* _Stated problem A_: Write out the part of the S3 metadata query examples from "The following query returns lists" up to and including "interval '1' day)".
* _Stated problem B_: In the S3 metadata query examples, what requester value does the query for objects deleted by S3 Lifecycle filter on?

== Document ==

Example metadata table queries - Amazon Simple Storage Service

Example metadata table queries

The following examples show how you can get different types information from your S3 Metadata tables by using standard SQL queries.

Remember when using these examples:

Journal table example queries

You can use the following example queries to query your journal tables.

Finding objects by file extension

The following query returns objects with a specific file extension (.jpg in this case):

SELECT key FROM "s3tablescatalog/aws-s3"."b_general-purpose-bucket-name"."journal" WHERE key LIKE '%.jpg' AND record_type = 'CREATE'

Listing object deletions

The following query returns object deletion events, including the AWS account ID or AWS service principal that made the request:

SELECT DISTINCT bucket, key, sequence_number, record_type, record_timestamp, requester, source_ip_address, version_id FROM "s3tablescatalog/aws-s3"."b_general-purpose-bucket-name"."journal" WHERE record_type = 'DELETE';

Listing AWS KMS encryption keys used by your objects

The following query returns the ARNs of the AWS Key Management Service (AWS KMS) keys encrypting your objects:

SELECT DISTINCT kms_key_arn FROM "s3tablescatalog/aws-s3"."b_general-purpose-bucket-name"."journal";

Listing objects that don't use KMS keys

The following query returns objects that aren't encrypted with AWS KMS keys:

SELECT DISTINCT kms_key_arn FROM "s3tablescatalog/aws-s3"."b_general-purpose-bucket-name"."journal" WHERE encryption_status NOT IN ('SSE-KMS', 'DSSE-KMS') AND record_type = 'CREATE';

Listing AWS KMS encryption keys used for PUT operations in the last 7 days

The following query returns the ARNs of the AWS Key Management Service (AWS KMS) keys encrypting your objects:

SELECT DISTINCT kms_key_arn FROM "s3tablescatalog/aws-s3"."b_general-purpose-bucket-name"."journal" WHERE record_timestamp > (current_date - interval '7' day) AND kms_key_arn is NOT NULL;

Listing objects deleted in the last 24 hours by S3 Lifecycle

The following query returns lists the objects expired in the last day by S3 Lifecycle:

SELECT bucket, key, version_id, last_modified_date, record_timestamp, requester FROM "s3tablescatalog/aws-s3"."b_general-purpose-bucket-name"."journal" WHERE requester = 's3.amazonaws.com' AND record_type = 'DELETE' AND record_timestamp > (current_date - interval '1' day)

===
== Entries provided ==

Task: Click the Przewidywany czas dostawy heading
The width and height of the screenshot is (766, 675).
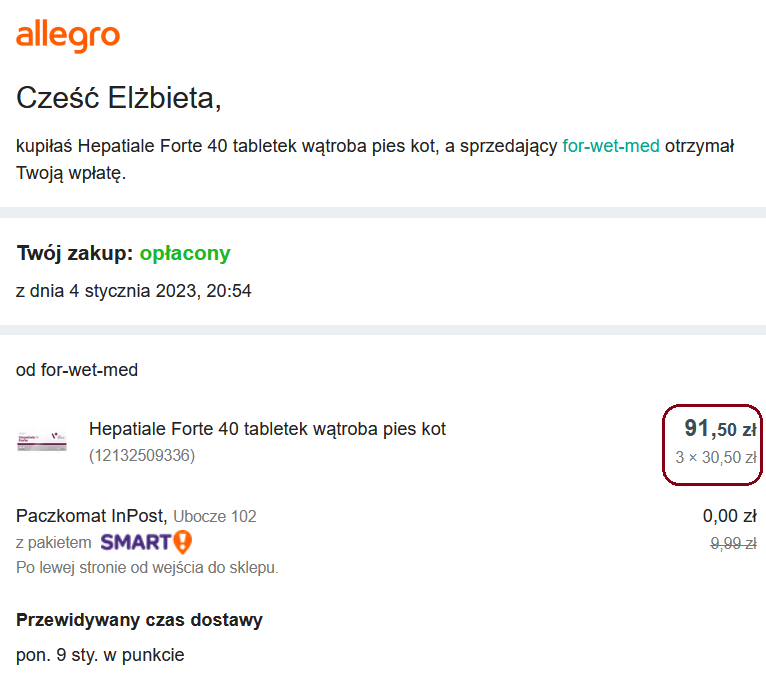Action: [x=139, y=620]
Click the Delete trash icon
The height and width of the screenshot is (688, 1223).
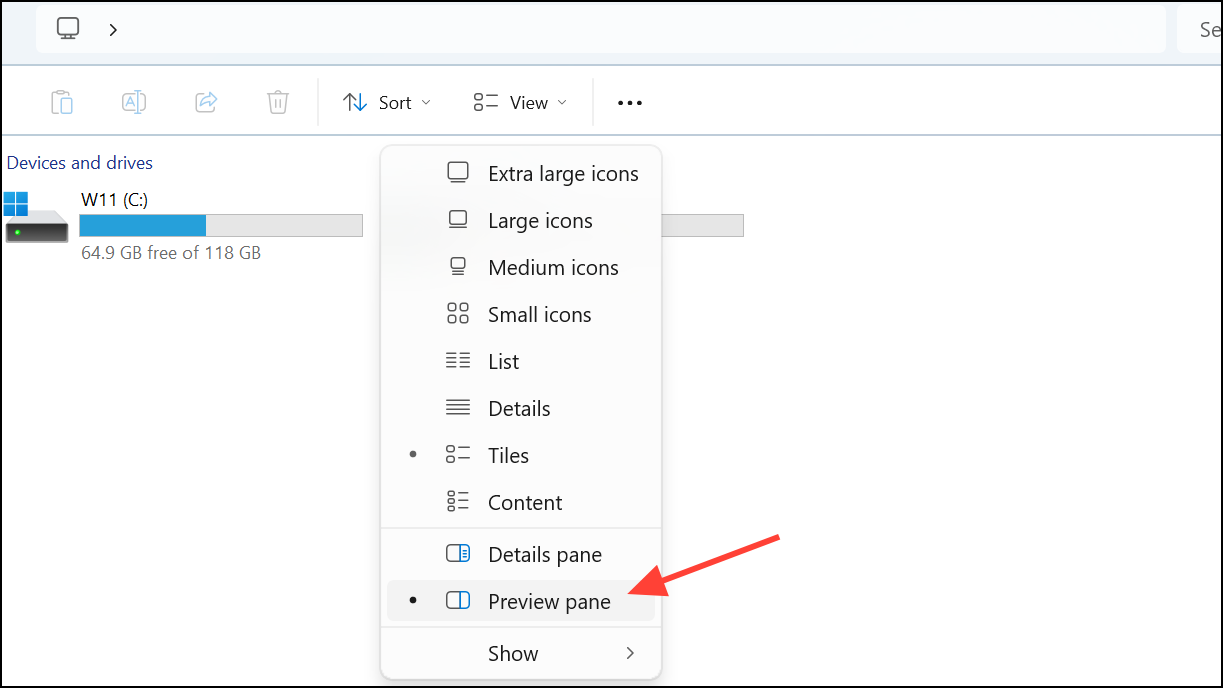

===

* _Exercise result A_:
The following query returns lists the objects expired in the last day by S3 Lifecycle:

SELECT bucket, key, version_id, last_modified_date, record_timestamp, requester FROM "s3tablescatalog/aws-s3"."b_general-purpose-bucket-name"."journal" WHERE requester = 's3.amazonaws.com' AND record_type = 'DELETE' AND record_timestamp > (current_date - interval '1' day)

* _Exercise result B_: 's3.amazonaws.com'